◆ Exercise
The lines below starting at the line containing "Where should I" and ending at the line containing "This screenshot has width=1316, height=903." are to be repeated exactly, with both ends kept and nothing else added.

++++ Task material ++++

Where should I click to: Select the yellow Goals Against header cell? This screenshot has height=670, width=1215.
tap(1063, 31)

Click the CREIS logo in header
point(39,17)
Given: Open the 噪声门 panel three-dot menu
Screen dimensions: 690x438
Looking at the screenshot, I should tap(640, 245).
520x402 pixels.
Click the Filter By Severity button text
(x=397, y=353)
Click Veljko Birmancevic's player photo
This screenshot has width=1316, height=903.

++++
++++ Task material ++++

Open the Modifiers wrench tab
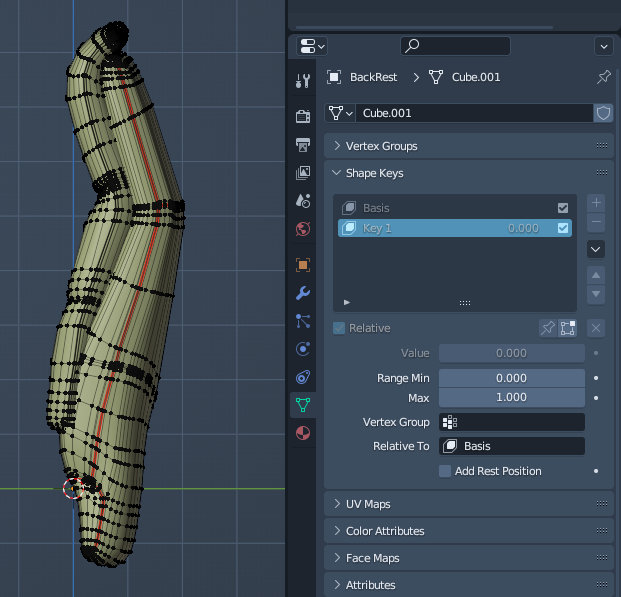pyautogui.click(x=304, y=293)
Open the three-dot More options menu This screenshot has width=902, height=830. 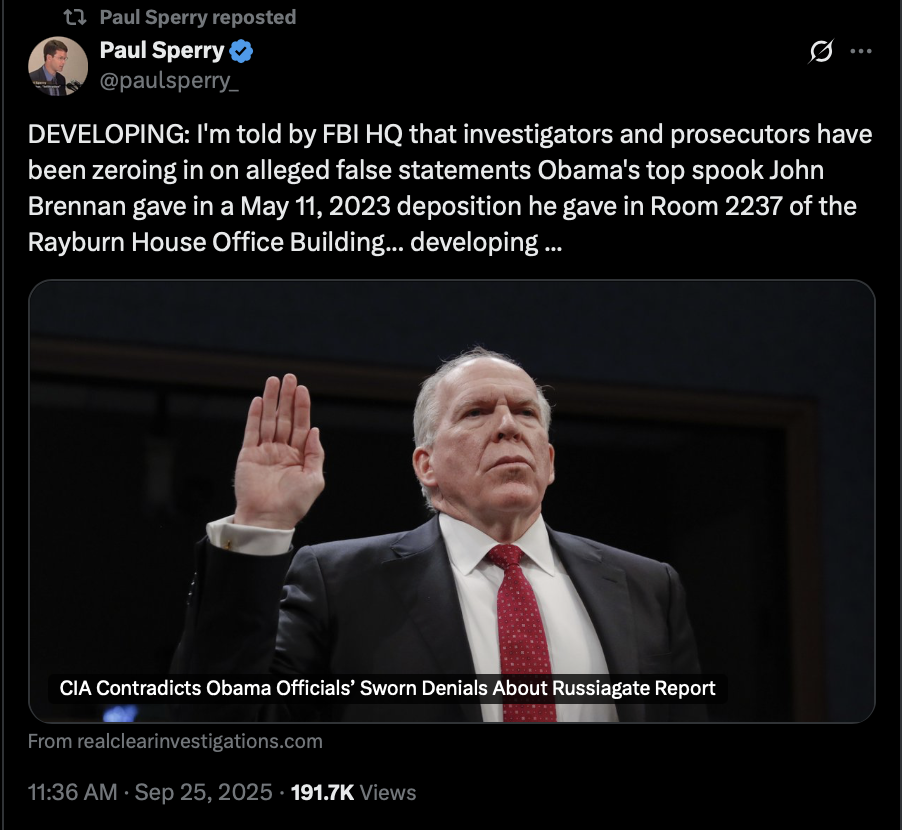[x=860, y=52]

++++

◆ Result of the task
Where should I click to: Select the yellow Goals Against header cell? This screenshot has height=670, width=1215.
tap(1063, 31)

Click the CREIS logo in header
point(39,17)
Given: Open the 噪声门 panel three-dot menu
Screen dimensions: 690x438
Looking at the screenshot, I should tap(640, 245).
520x402 pixels.
Click the Filter By Severity button text
(x=397, y=353)
Click Veljko Birmancevic's player photo
This screenshot has width=1316, height=903.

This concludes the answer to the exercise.